# [WAX-IT] BMW Z3M Swissvax Perfection



## Wax-IT.be (Feb 3, 2011)

We're back again with a real full on german beauty and future classic. It promises to be a great car to work on, it's a color that can really shine and pop. On top of that, the owner told us to do everything we could. 

You can read all about it in Dutch on our * website.*, there's a special pictures gallery too. Or you can easily read it here.

Good news for all you non-Dutch speaking followers, we are working on an English translation of our website!

Those just looking for hi res pictures can check out the *Flickr-page*.

If you have questions, comments, reactions,… we'd love to hear them!

Have fun reading... 

Regars,

Simon and Bert,

WAX-IT

_____________________________

*BMW Z3M Perfection*

Last summer we had this BMW beauty in our workshop. It's a future classic with less than 20.000km on the odo but after all the years it could do with some refreshing, a beauty treatment, a real car-spa. Some attention to renew the bright blue paint. The owner bought the car as a young timer and he'd like to keep it as good as possible. So we had carte blanche to do everything we could. It's time for a full on Swissvax treatment without any boundaries nor limits in time or materials. Time to use our passion (and obsession?) to make it shine again!

*Preparation
*
When starting a full treatment all the work can look overwhelming and it's important to keep some structure in the works. Not cleaning the interior when the car is in the air, repainted leather needs time to dry and settle, compounding dust will get in door openings….
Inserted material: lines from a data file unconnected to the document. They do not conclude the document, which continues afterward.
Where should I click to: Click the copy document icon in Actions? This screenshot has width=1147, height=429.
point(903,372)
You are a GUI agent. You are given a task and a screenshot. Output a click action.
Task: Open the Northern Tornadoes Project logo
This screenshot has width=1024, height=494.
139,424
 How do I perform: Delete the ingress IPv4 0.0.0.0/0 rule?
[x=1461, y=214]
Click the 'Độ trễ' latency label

Of course everything starts with cleaning the car and it's paint. A classic washing stage removes the dust, wheels will be done when they're removed. Even a very well kept car will need claying after more than 10 years, Swissvax Paint Rubber removed a lot. These contaminants reduce reflection and hide the blue paint.

After washing and claying it's moved inside and blown dry. This way all openings are blown with air under high pressure (+200kmh). This prevents tape not sticking because of hidden drops of water, it also prevents water mixing with the polish and creating sling and splatter.

Let's fully analyze the car.

  

*Analysis*

The paint had the typical swirls and rds on every panel. The trunk had some chalk stains which couldn't be removed by just chemically cleaning the paint. One car had some overspray which led to a visibly rough paint, although you couldn't feel it when running your fingers over the paint. Paint thickness readings didn't show any repaint.

  

*Interior*

The interior had the regular damage. Dirty and dry leather with some damage on the driver's side cheek. Carpets needed some wetndry cleaning.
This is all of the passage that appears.